_Exercise directions:_
For the entries below, return the line holding "1665x1120 pixels." together with all lines after it, unchanged, and leave every picture out.

----------------------------------------

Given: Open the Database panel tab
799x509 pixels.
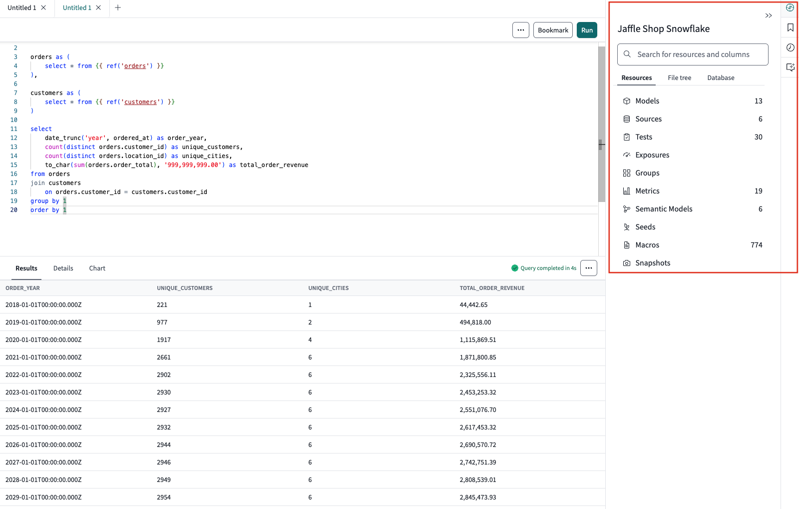Looking at the screenshot, I should (x=721, y=78).

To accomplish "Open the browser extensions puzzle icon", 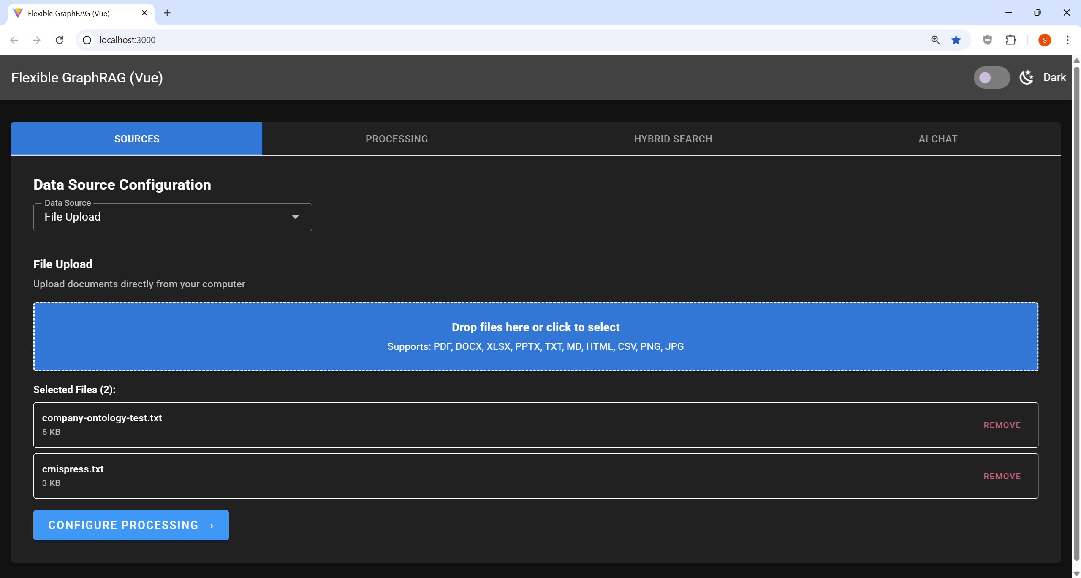I will [x=1011, y=40].
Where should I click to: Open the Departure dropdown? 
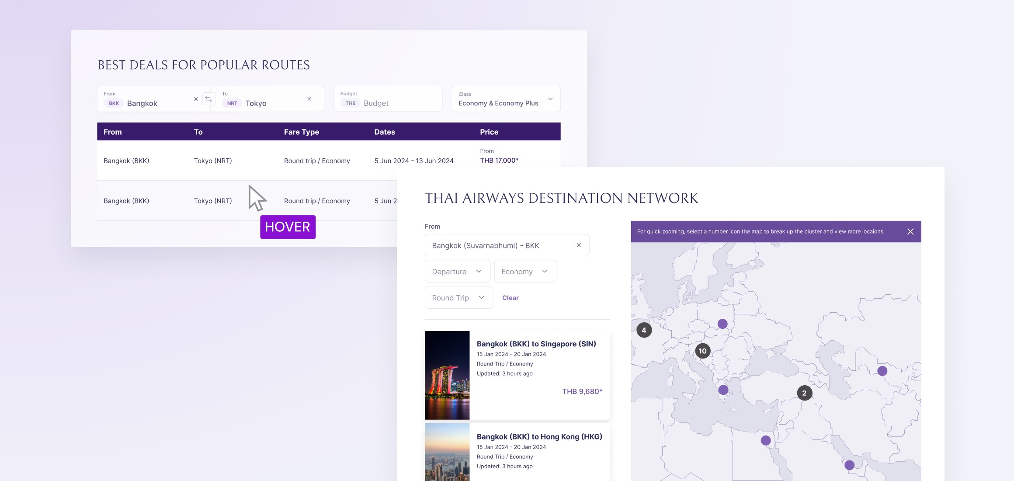coord(457,272)
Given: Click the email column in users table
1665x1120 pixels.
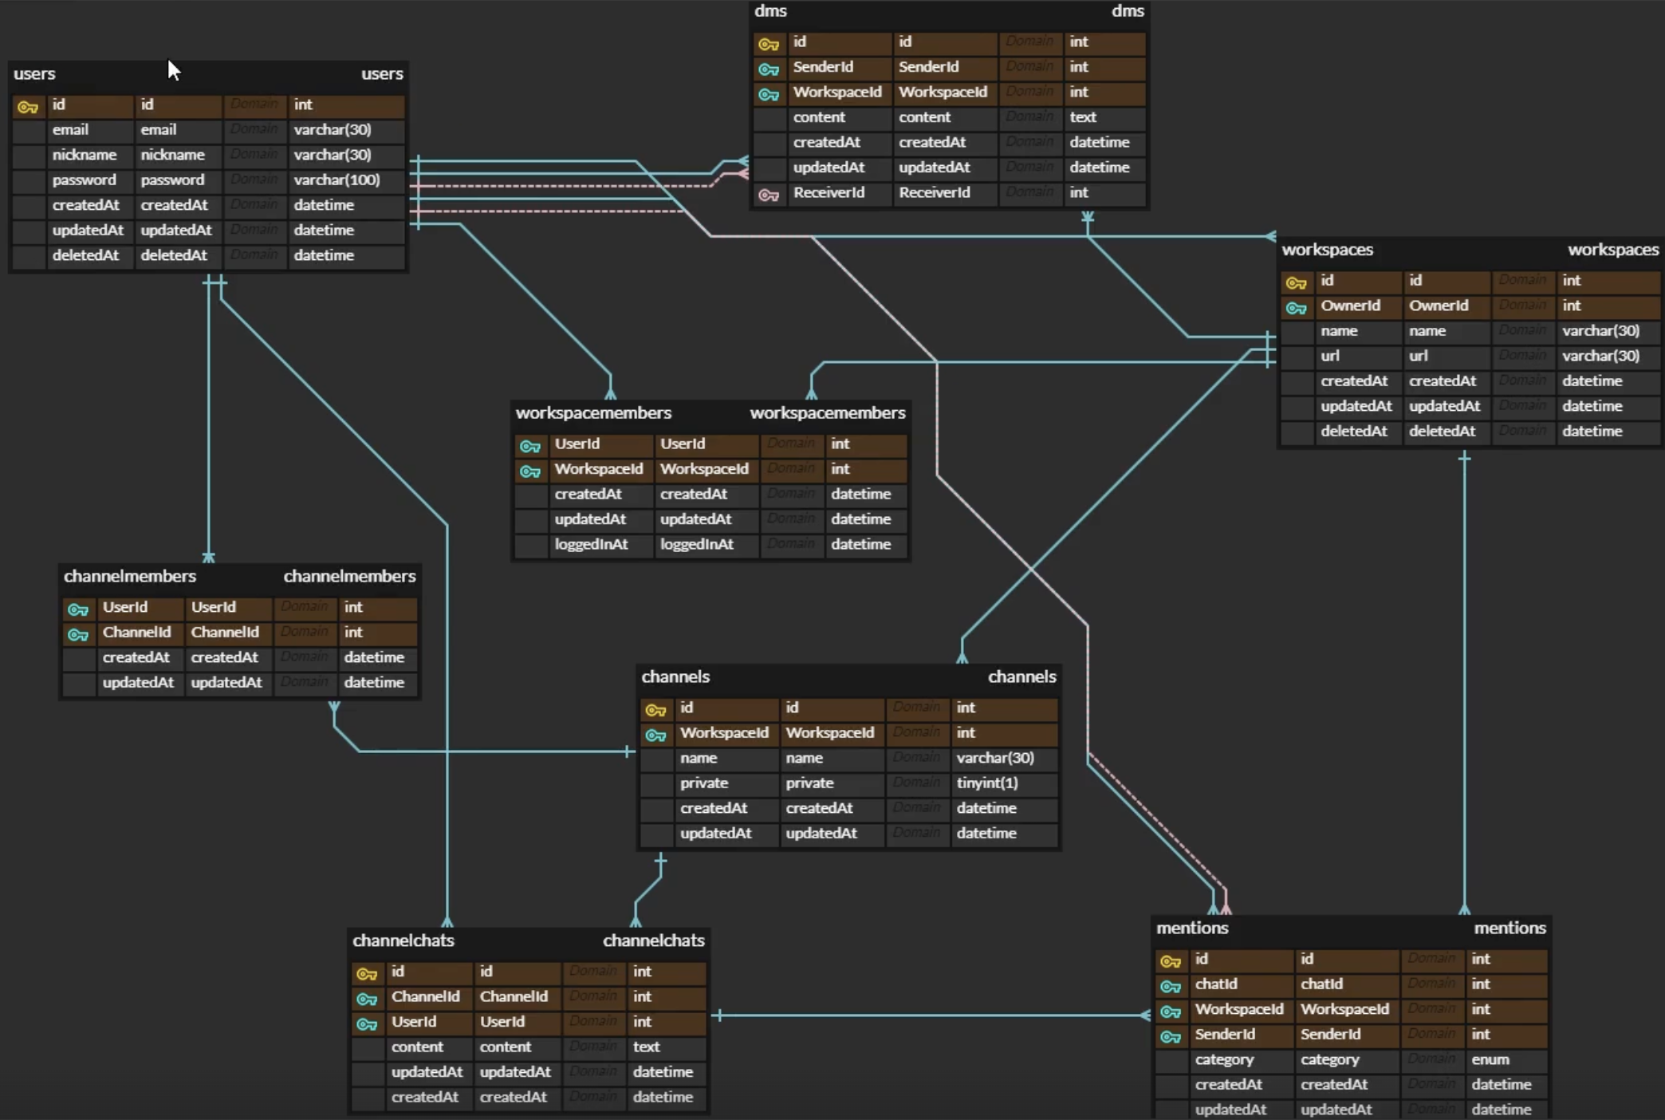Looking at the screenshot, I should click(x=70, y=130).
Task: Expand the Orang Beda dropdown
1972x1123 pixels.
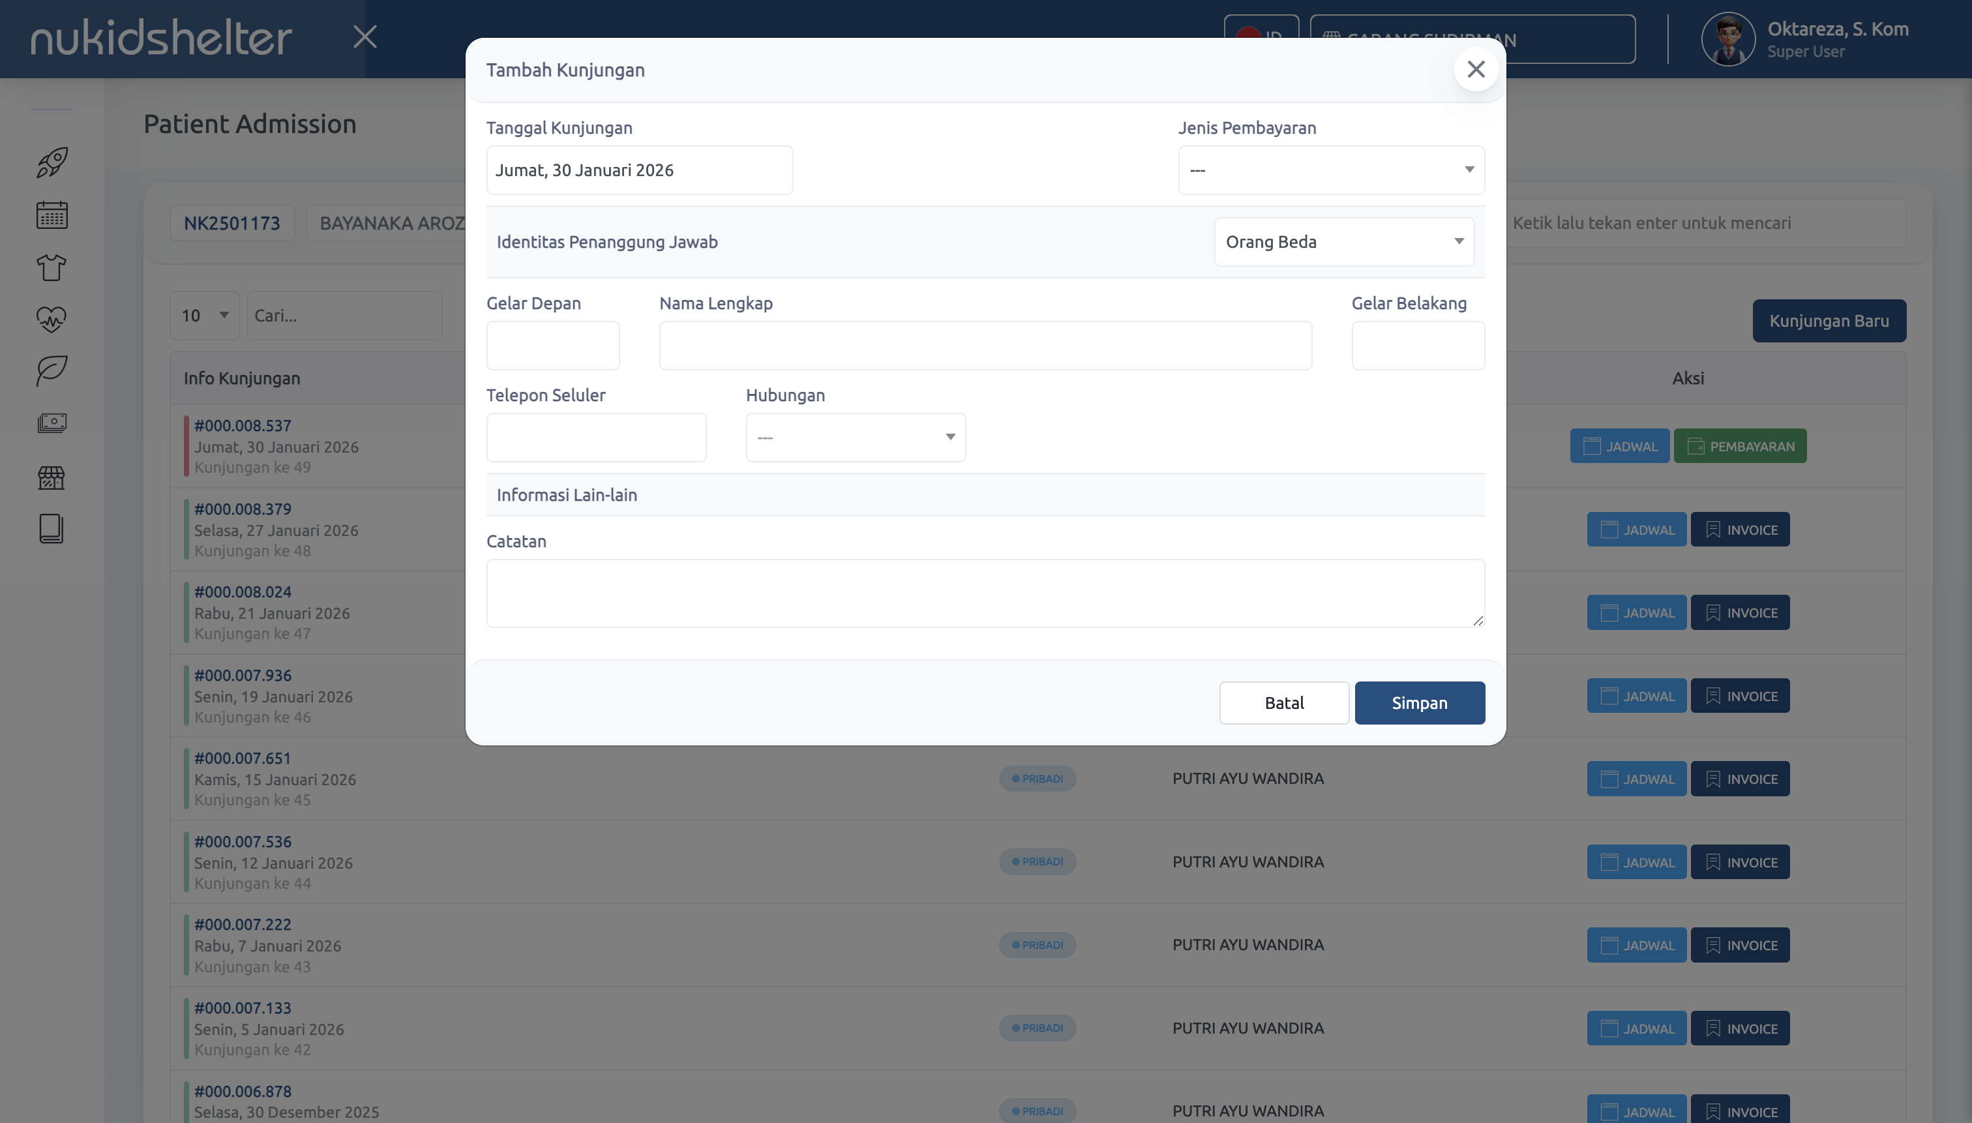Action: (1343, 241)
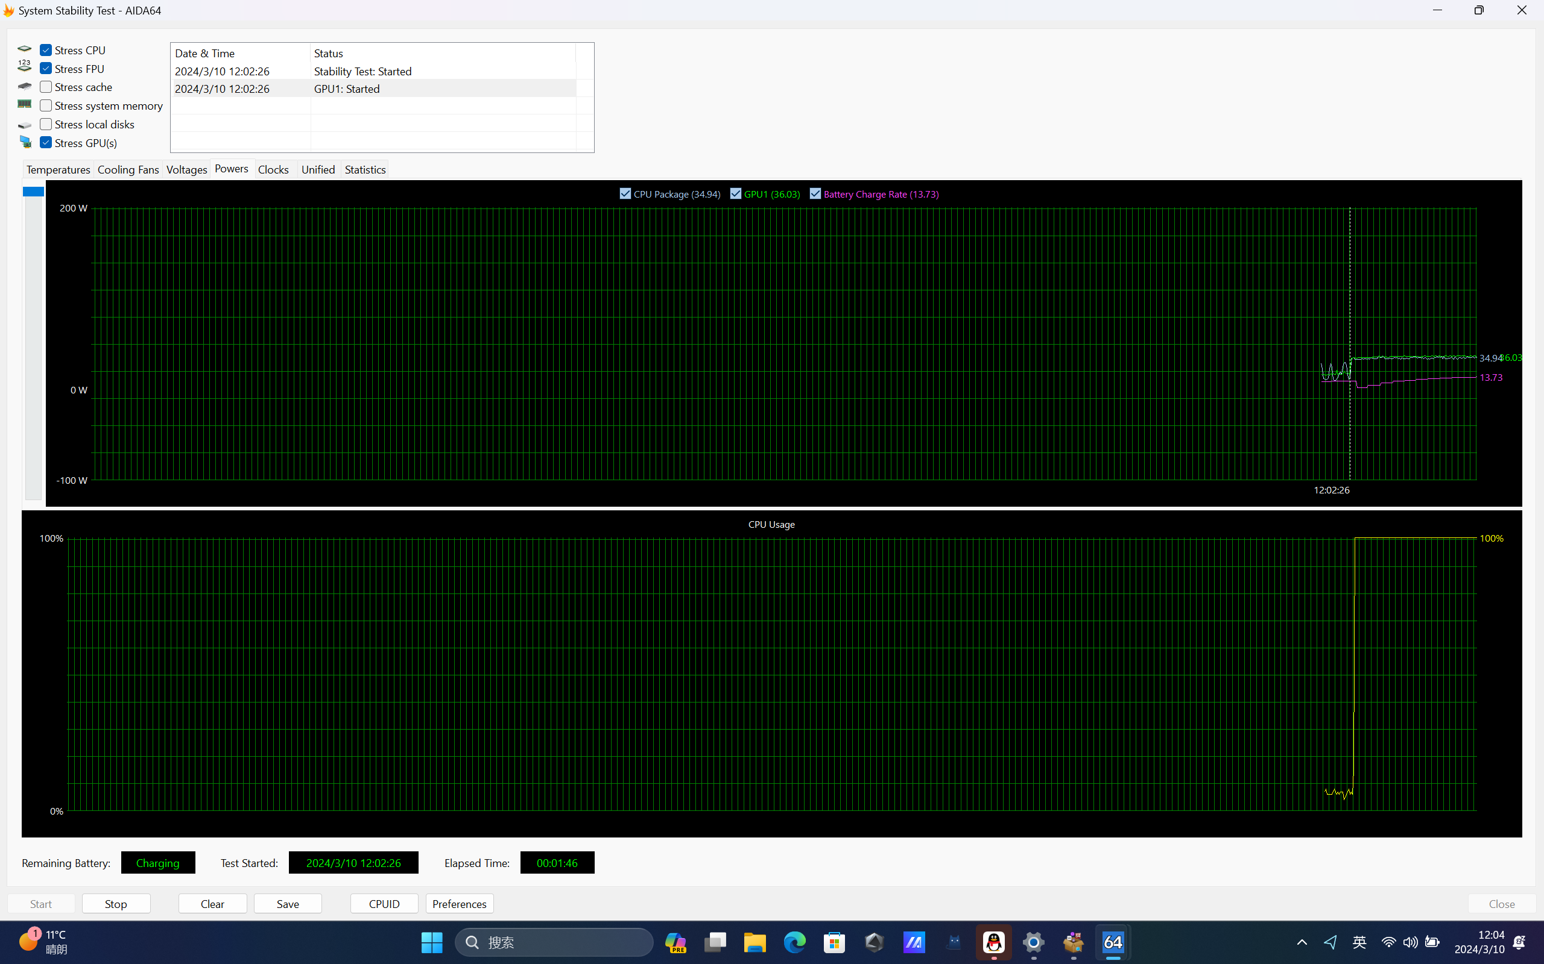Expand hidden system tray icons chevron
The width and height of the screenshot is (1544, 964).
(1302, 942)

----------------------------------------

_Expected answer:_
1665x1120 pixels.
Looking at the screenshot, I should click(x=70, y=130).
Task: Expand the Orang Beda dropdown
1972x1123 pixels.
Action: (1343, 241)
Expand hidden system tray icons chevron
The width and height of the screenshot is (1544, 964).
(1302, 942)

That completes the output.